A massive €27 billion for capital investment on hospitals, transport and education between 2016 and 2022 was announced on Tuesday by the government. Ministers said up to 45,000 jobs were being created with spending to benefit every part of the country.
A center-piece will be a new rail link from Dublin city center to the airport and on the town of Swords in the north of the county.
A significant road system bottleneck will be removed with the creation of a €110 million upgrade of the N7 Naas dual carriageway, allowing a free flow of traffic from Cork and Waterford to Belfast via Dublin, thus linking easy road access between Ireland’s three biggest cities.

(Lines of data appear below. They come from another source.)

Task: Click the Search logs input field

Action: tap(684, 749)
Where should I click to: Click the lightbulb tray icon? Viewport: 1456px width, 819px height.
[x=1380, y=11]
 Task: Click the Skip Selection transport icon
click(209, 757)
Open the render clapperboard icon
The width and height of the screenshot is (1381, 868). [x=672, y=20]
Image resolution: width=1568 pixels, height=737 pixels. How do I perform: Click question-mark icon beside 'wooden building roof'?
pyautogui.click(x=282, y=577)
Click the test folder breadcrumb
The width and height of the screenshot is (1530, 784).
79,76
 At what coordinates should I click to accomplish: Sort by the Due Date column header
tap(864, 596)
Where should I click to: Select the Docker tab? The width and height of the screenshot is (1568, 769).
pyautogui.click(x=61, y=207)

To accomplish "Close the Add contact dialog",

Capital spending has suffered during the recession with few projects getting the go-ahead, and many cancelled.
Transport was the biggest to be hit, but on Tuesday one of the plans -- for a metro service to Dublin Airport and Swords -- was resurrected, though with fewer stations.
There will be €1 billion spent over 10 years on flood relief programs in 300 at-risk areas across the country.
The government’s “Building for Recovery” plan will see Dublin city center Rotunda Hospital moved to Blanchardstown, in what will be seen as a major coup for Health Minister Leo Varadkar and Tanaiste Joan Burton.
A new National Maternity Hospital is to be built on the campus of St. Vincent's Hospital.
Justice Minister Frances Fitzgerald has secured over €200 million for a new Garda IT system, as well as funding for station refurbishments, new Garda vehicles and a forensic science laboratory.
Public Expenditure Minister Brendan Howlin emphasized that the plan aims to ensure “every part of the country benefits” and not just Dublin.
“It will pump €27 billion into roads, rail, health facilities, schools, broadband and more to make our communities better and our economy stronger,” he said.
Senior coalition sources said there have been significant efforts to ensure the plan is viewed as benefiting rural Ireland to the same degree as urban areas.
In health, up to €400 million will be used to replace or upgrade older community nursing homes and disability centers by the end of the decade. Many of them date back to the 1800s.
Education Minister Jan O'Sullivan secured more than €3.5 billion for primary and post-primary school building projects, as well as significant funding for the new digital strategy for schools.
Howlin said that while the spending plan is ambitious, the money being spent will not undermine the recovery.